No entanto: fiz já umas 8 partidas e em apenas uma delas (foi na primeira partida apenas com jogadores inexperientes) venceu quem escolheu a estratégia dos monumentos (os edifícios de 2.º nível que dão pontos). Ainda não estou convencido de que os monumentos remuneram suficientemente (em VP's) quem seleciona esse caminho difícil e gerador de AP e stress. O que dizes Rafael em relação aos jogos a 4 jogadores faz todo o sentido, pois é muito mais difícil contrapor com sucesso aquilo que considero serem as estratégias "broken" do jogo, que sobretudo a 2 ou 3 jogadores foram, da minha experiência, quase imbatíveis para quem as seguiu. Estratégias vencedoras em Tzolk'in: apostar o máximo no agrado dos deuses, e depositar 1 ou 2 caveiras lá em cima. Ao comprar edifícios, selecionar também aqueles que permitem subir níveis nos templos sagrados. Porque é que me parece que este caminho é desequilibrado em relação aos outros? Porque, com um mínimo de esforço e jogando "straight", se conseguem imensos pontos sem esforço adicional. Basta esperar pelo fim das eras para ganhar recursos e imensos (demasiados?) pontos, sem grande ponderação na gestão da estratégia.

Outro aspeto menor mas que merece reparo: jogar com 3 trabalhadores apenas não me parece possibilitar qualquer chance de vitória - isto entre jogadores que conhecem o jogo claro, porque não fazem erros demasiado relevantes.

Boa rewiew!


«Não há homens mais felizes do que aqueles que inventam jogos» - adaptado de Leibniz

Arquitectura

Nos meus últimos jogos utilizei a estratégia da Arquitectura e gostei, acho que é uma estratégia tão boa como a que referiste, sendo que talvez necessite de um planeamento um pouco mais cuidado.

Temos que pôr isso à prova ... e para tal, nada como marcar uma partida :)

Aceito uma partida quando

Aceito uma partida quando quiseres ;)

Acho que tens razão e ao jogar a 4 essa estratégia pode ser interessante. A 3 e 2 jogadores mantenho as minhas reservas, mas como é óbvio posso ter tido experiências particulares e estar enganado.

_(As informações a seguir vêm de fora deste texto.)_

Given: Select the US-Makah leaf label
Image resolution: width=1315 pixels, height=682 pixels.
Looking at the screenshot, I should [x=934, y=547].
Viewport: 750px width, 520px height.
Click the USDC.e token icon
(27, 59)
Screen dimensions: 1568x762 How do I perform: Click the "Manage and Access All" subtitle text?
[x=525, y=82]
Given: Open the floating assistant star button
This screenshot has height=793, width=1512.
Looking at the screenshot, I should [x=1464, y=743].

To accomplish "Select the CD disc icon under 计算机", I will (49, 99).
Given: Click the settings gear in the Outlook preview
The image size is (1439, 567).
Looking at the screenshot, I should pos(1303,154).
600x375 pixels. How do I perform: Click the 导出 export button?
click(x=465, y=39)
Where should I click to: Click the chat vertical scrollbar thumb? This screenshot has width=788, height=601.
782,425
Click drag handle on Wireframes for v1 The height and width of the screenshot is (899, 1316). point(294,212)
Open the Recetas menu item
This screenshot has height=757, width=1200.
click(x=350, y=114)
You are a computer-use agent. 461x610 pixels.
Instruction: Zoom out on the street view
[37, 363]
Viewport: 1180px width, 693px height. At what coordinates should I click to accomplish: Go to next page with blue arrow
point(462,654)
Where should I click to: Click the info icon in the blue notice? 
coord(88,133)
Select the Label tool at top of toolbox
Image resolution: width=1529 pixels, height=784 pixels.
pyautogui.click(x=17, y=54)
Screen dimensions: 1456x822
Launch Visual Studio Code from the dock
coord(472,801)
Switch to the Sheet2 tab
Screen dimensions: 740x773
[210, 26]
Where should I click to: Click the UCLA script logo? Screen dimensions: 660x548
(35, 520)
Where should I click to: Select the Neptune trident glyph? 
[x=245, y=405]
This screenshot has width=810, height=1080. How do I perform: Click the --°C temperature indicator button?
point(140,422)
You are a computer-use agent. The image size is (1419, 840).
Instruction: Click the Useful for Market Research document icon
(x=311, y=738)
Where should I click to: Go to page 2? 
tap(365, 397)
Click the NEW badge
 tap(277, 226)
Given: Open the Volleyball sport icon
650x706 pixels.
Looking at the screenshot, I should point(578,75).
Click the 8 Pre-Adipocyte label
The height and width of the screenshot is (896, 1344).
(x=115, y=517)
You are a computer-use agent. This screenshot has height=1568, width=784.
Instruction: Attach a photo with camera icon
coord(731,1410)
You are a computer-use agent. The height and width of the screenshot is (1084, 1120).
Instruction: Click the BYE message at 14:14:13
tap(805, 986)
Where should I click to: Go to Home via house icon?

«Não há homens mais felizes do que aqueles que inventam jogos» - adaptado de Leibniz

Não dá para tudo...

... pois é, joguei este jogo uma vez (em Essen), gostei bastante do jogo, mas nunca mais o joguei. blush

Penso várias vezes que tenho de o voltar a jogar mas acabam por aparecer sempre outros no caminho! confused

Com mais esta excelente review fizeste-me ficar ainda com mais vontade de o voltar a jogar. Espero que seja para breve! smiley

Vamos a isso ...

... é uma questão de combinar :)

Very Nice!

Boa review, parabéns!   yes

 

Jogatinas:

Boa Review!

Onde está o gajo amarelo a bater palmas?! bem, fica o efeito sonoro, clap clap

boa

Boa crítica!

Tenho mesmo que experimentar este nova abordagem a "worker placement"

Expansão

Depois do sucesso do jogo base, claro que vem aí uma expansão.

Espero que sirva para dar replayability ao jogo e que corrija o que não está balanceado a dois e a três jogadores.

Game description from the publisher:

In Tzolk'in: The Mayan Calendar - Tribes & Prophecies, each player now controls a particular tribe, each having a special ability which only that player can use. The whole game is also influenced by prophecies that are revealed ahead of time and fulfilled when the time is right. These prophecies give players other opportunities to score points, but also affect the game in other ways.